AMD claims that a pair of EPYC Turin processors can outpace a pair of Xeon Platinum 8592+ chips by 5.4x when running a Llama 2-based chatbot. The performance is measured in "tokens per second," which is a measure of how fast the chatbot can process text input and deliver text output. However, Intel complains that AMD didn't disclose its software configuration used for this testing, and says that its own testing has produced a very different result:

Indeed, Intel says that a pair of Xeon Platinum 8529+ chips can actually beat the result that AMD gave for the upcoming EPYC Turin CPUs in what it thinks is the same workload. Intel is understandably aggressive about pointing out that these results don't require obscure in-house optimizations or tweaks, but rather are achievable using publicly-available software. In other words, without saying as much, Intel is claiming that AMD may have (intentionally or unintentionally) presented an unfair comparison.

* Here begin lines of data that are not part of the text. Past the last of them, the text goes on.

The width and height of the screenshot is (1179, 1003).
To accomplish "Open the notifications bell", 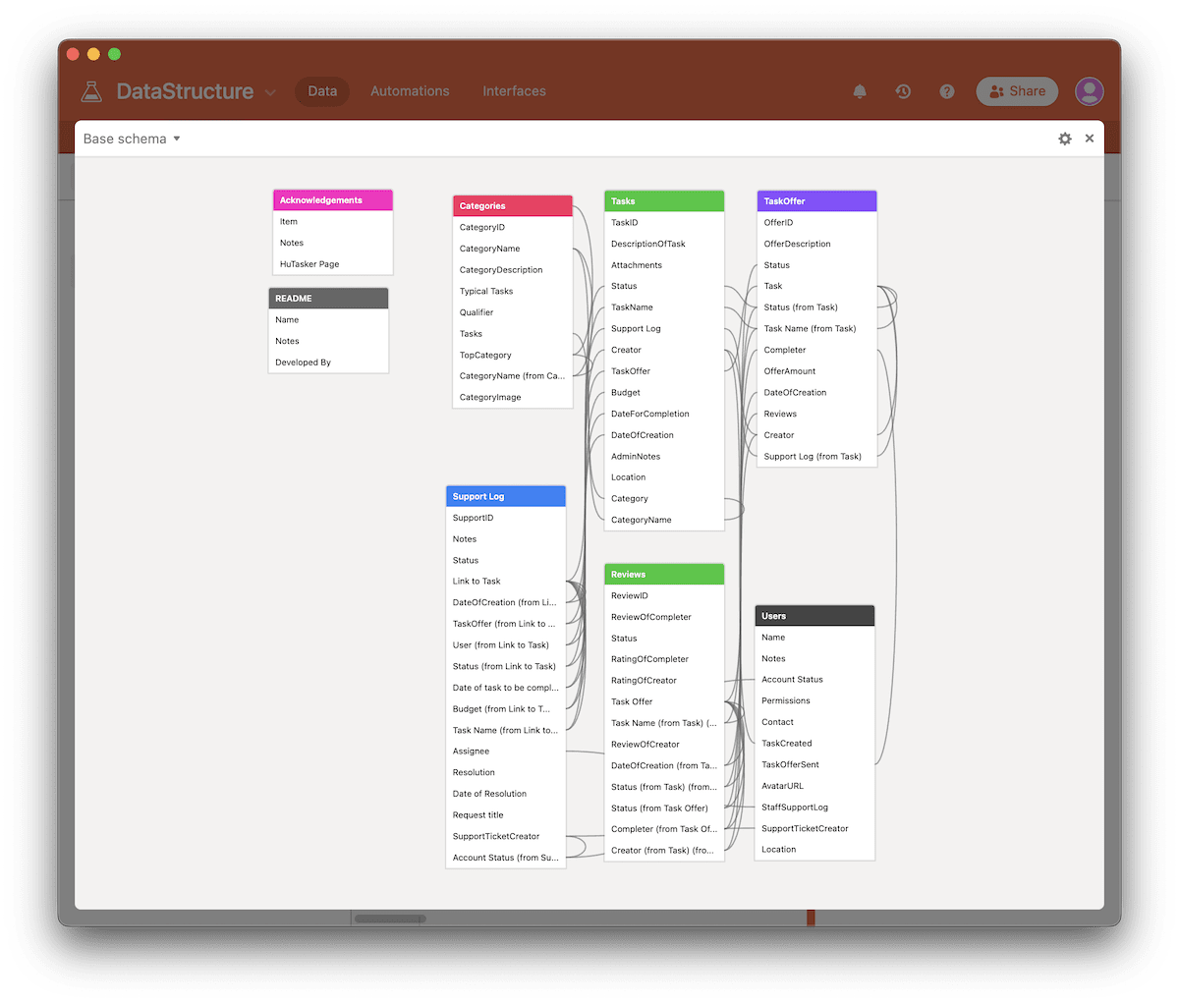I will 860,91.
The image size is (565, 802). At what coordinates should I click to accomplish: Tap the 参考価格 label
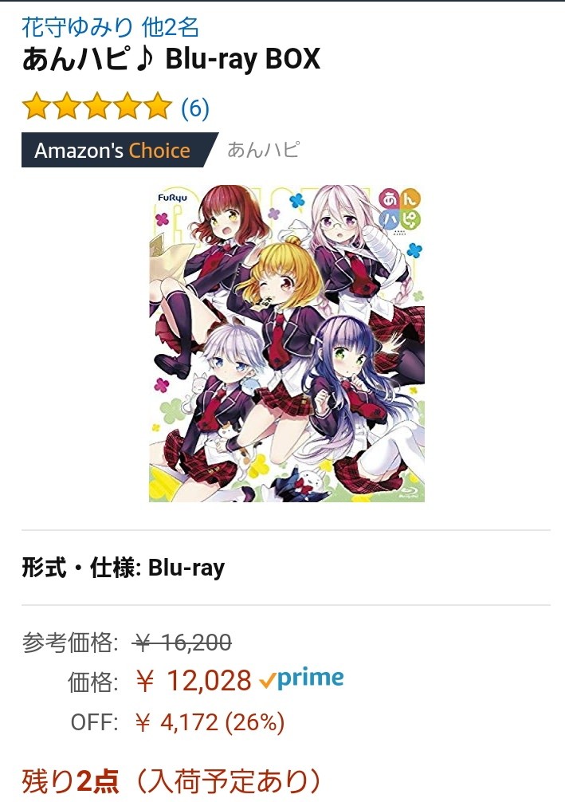70,643
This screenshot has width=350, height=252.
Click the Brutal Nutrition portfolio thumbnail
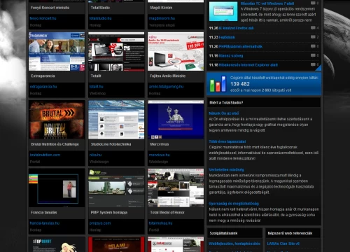click(57, 120)
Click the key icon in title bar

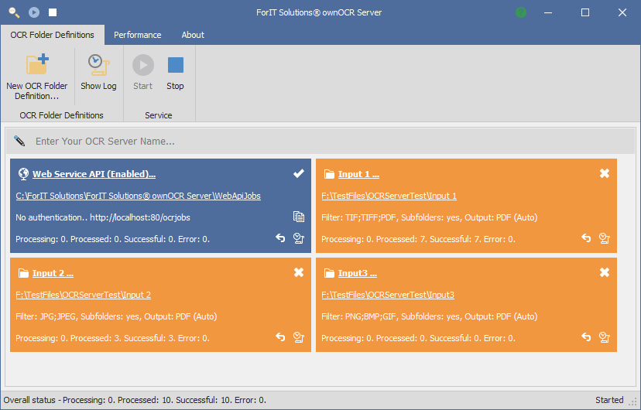click(14, 12)
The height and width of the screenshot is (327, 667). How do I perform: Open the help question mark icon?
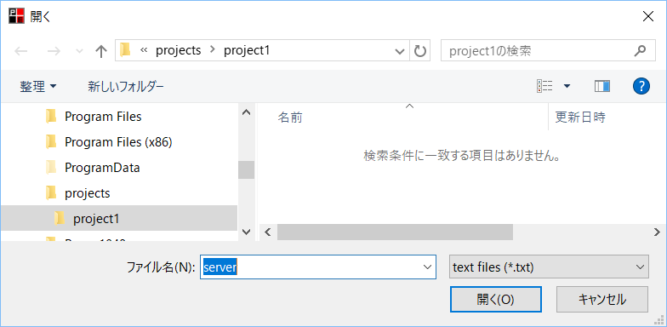(641, 87)
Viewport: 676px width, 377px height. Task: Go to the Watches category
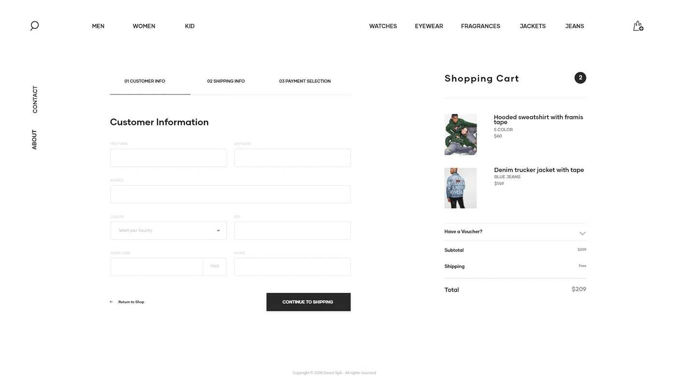383,26
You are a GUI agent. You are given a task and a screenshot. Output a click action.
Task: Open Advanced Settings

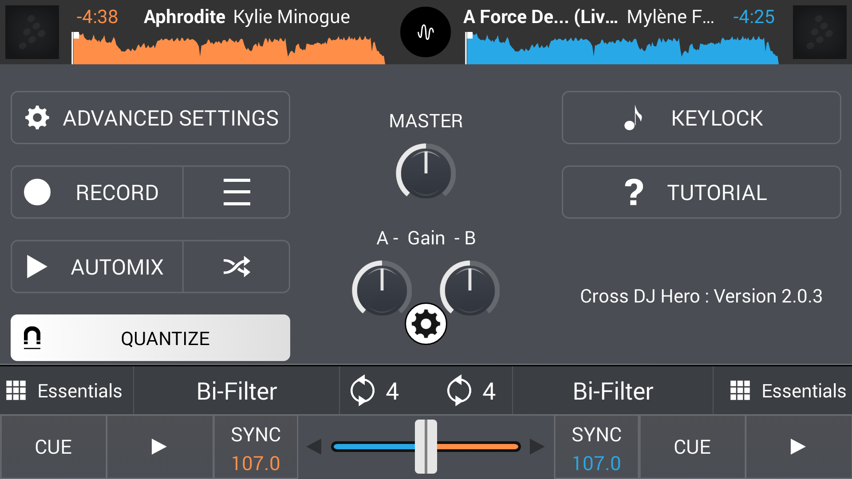(x=150, y=118)
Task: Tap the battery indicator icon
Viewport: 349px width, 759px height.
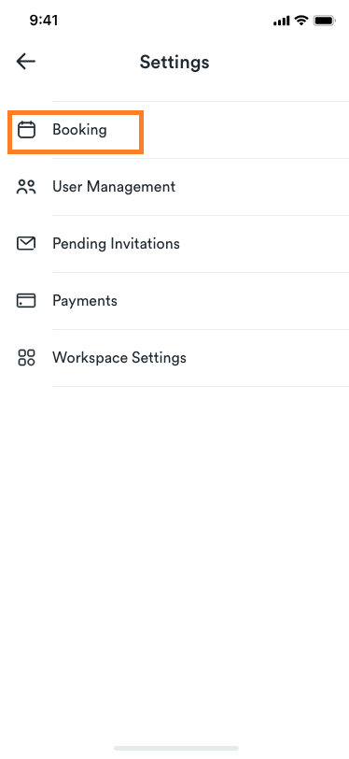Action: [x=325, y=21]
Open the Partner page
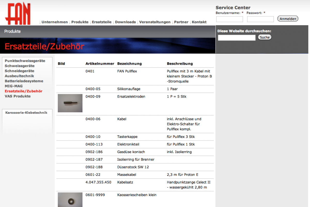This screenshot has width=310, height=207. [x=181, y=22]
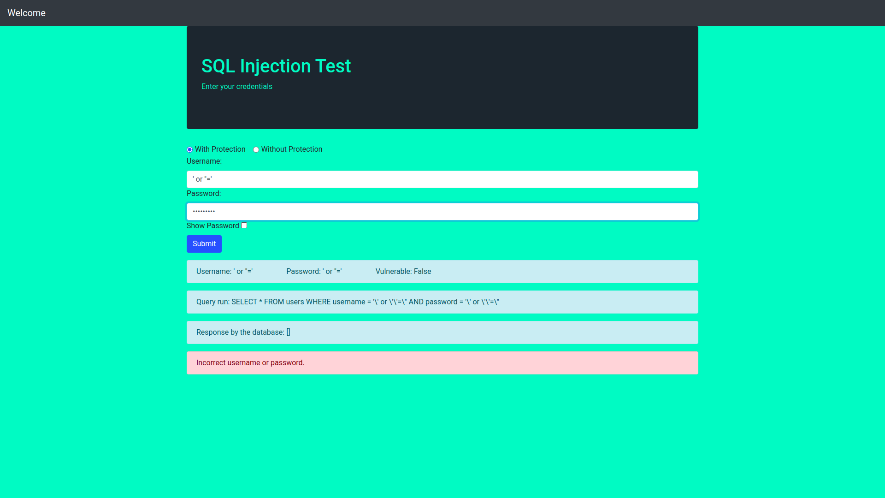
Task: Click the Show Password label
Action: point(212,226)
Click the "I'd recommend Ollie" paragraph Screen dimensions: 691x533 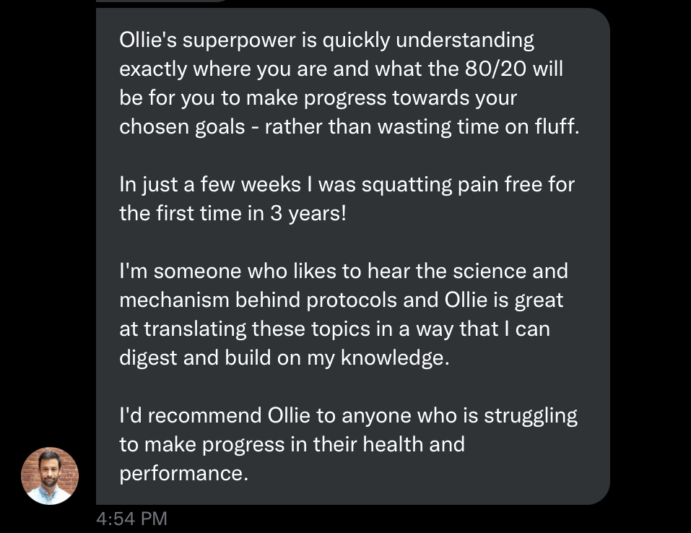tap(348, 444)
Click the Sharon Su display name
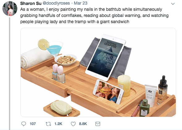 [x=31, y=3]
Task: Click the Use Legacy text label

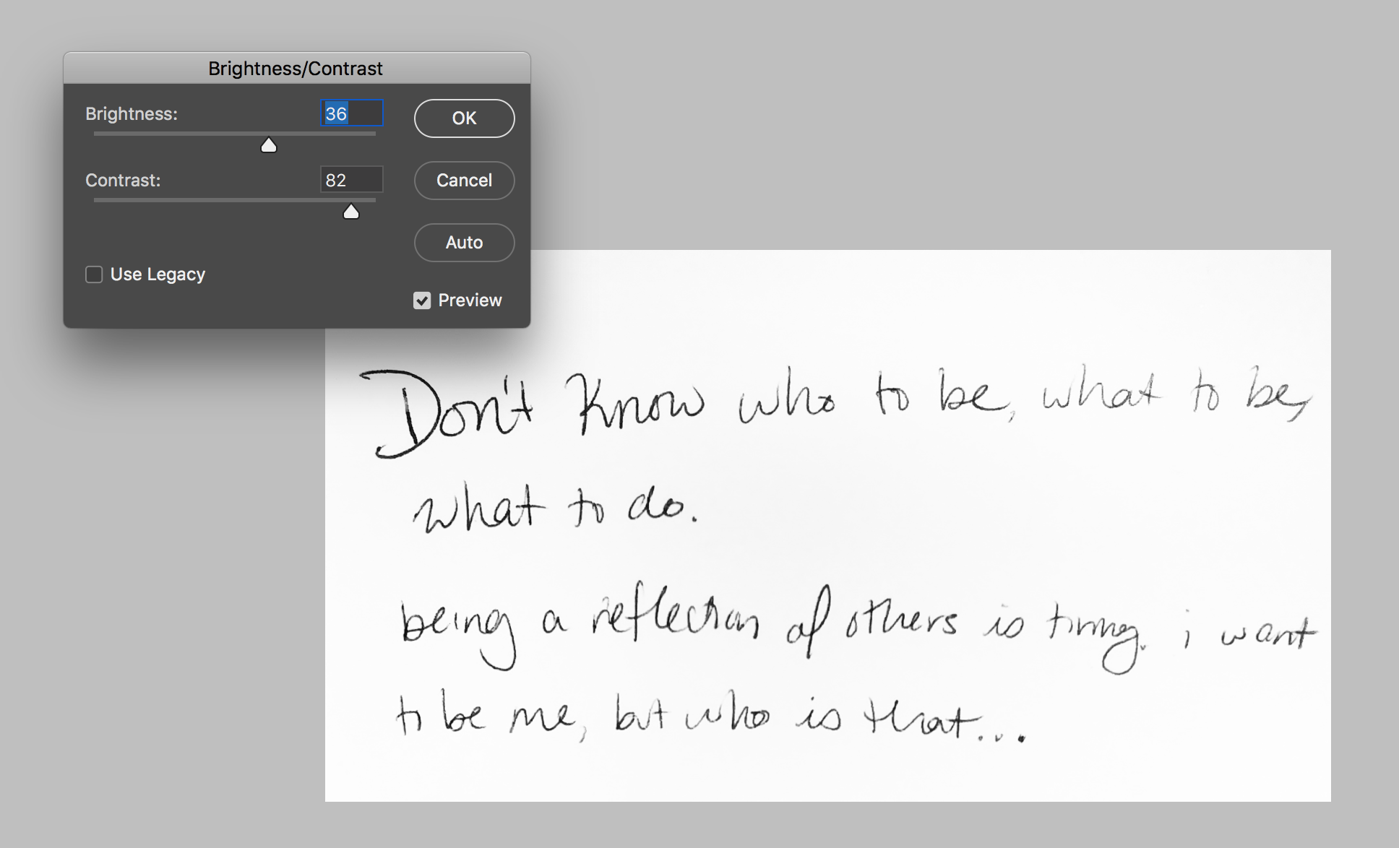Action: click(x=158, y=274)
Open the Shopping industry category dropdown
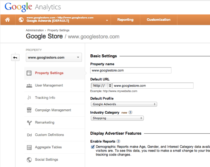Viewport: 210px width, 167px height. [117, 118]
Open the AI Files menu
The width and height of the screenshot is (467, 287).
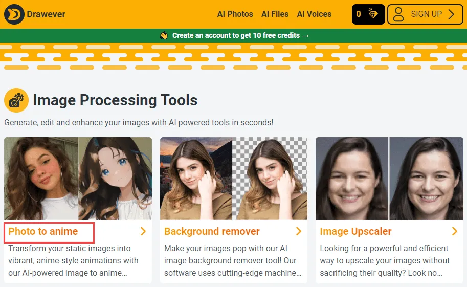tap(275, 14)
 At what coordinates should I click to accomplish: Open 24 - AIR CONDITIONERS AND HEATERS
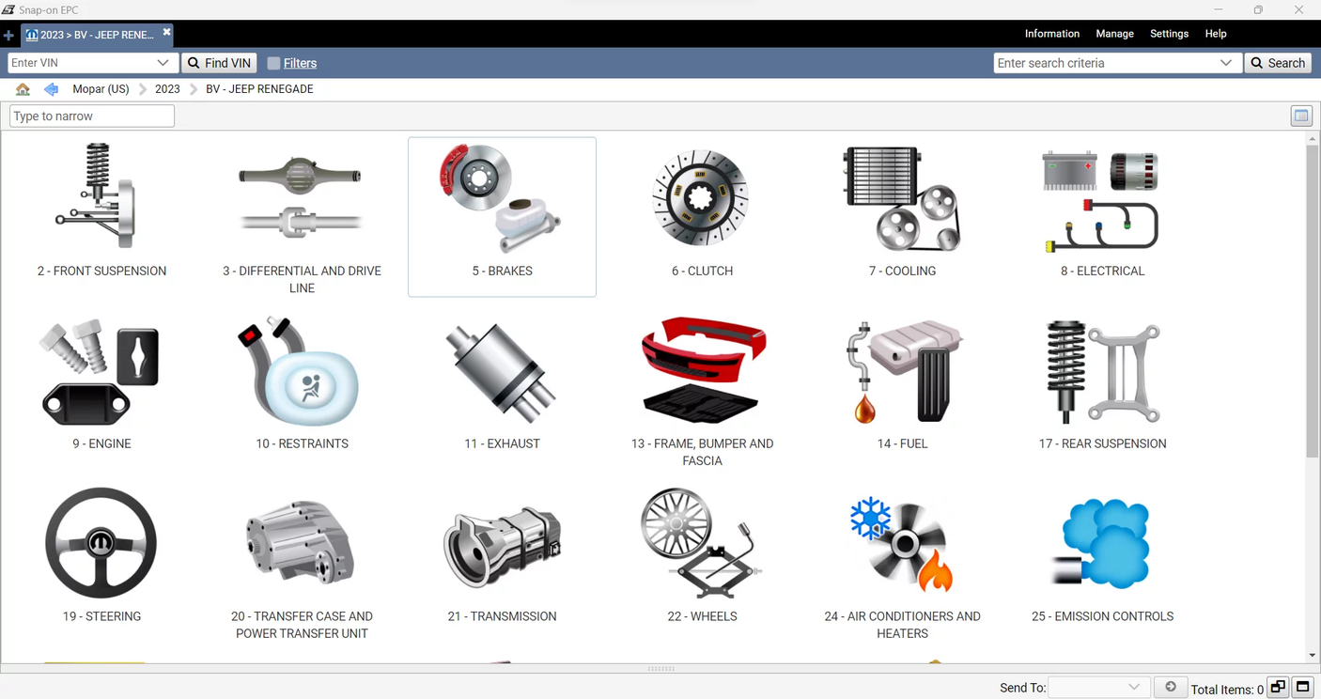(902, 543)
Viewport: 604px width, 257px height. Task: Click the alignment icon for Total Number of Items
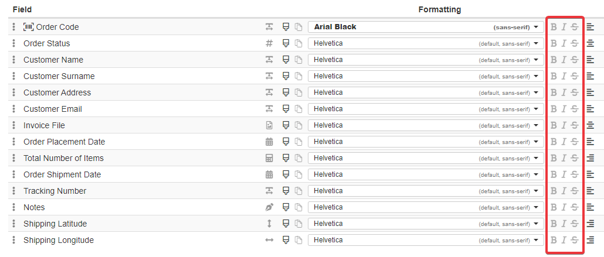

It's worth noting that if you go to HuggingFace, download the Llama2-7B model that AMD used for testing, and then set it up with a basic PyTorch environment, you won't get the kind of performance Intel is showing here. However, it's not difficult to see this kind of speed. All you have to do is install the Intel Extension for PyTorch, for which there is already a handy-dandy guide on Github.

Intel goes on to compare its current and previous-generation hardware against AMD's EPYC processors. This chart is a little confusing; the red bar at 1.0 represents an EPYC 9654 96-core "Genoa" (Zen 4) CPU, while the grey bar represents an EPYC 9754 128-core "Bergamo" (Zen 4C) CPU. Intel shows itself clearly dominating in all kinds of AI workloads thanks to its efforts in software optimization.
One of the biggest challenges facing AI right now is how cumbersome these implementations can be. It is very easy to set up an AI model and get substandard performance because you didn't install the correct optimization package. I experienced this myself with Stable Diffusion, where setting up a package that includes optimizations for GeForce GPUs radically improved performance and reduced VRAM usage. It's not as simple as ticking a "use optimizations" checkbox in a GUI—though it probably should be. And may be one day.
At Computex, AMD highlighted the leadership performance of 'Turin' on AI workloads compared to 5th gen Intel Xeon processors using the most up-to-date, publicly available software available at the time for both AMD and our competitor. The data for "Emerald Rapids" that Intel highlighted in their blog uses a software library that was released on June 7, after our Computex event. It is also important to note the new software stack was only used for the Intel platform and the performance optimizations were not applied to the AMD platform. 4th Gen EPYC CPUs continue to be the performance leader, and we expect "Turin" to remain deliver leadership performance across a broad range of workloads when we launch later this year.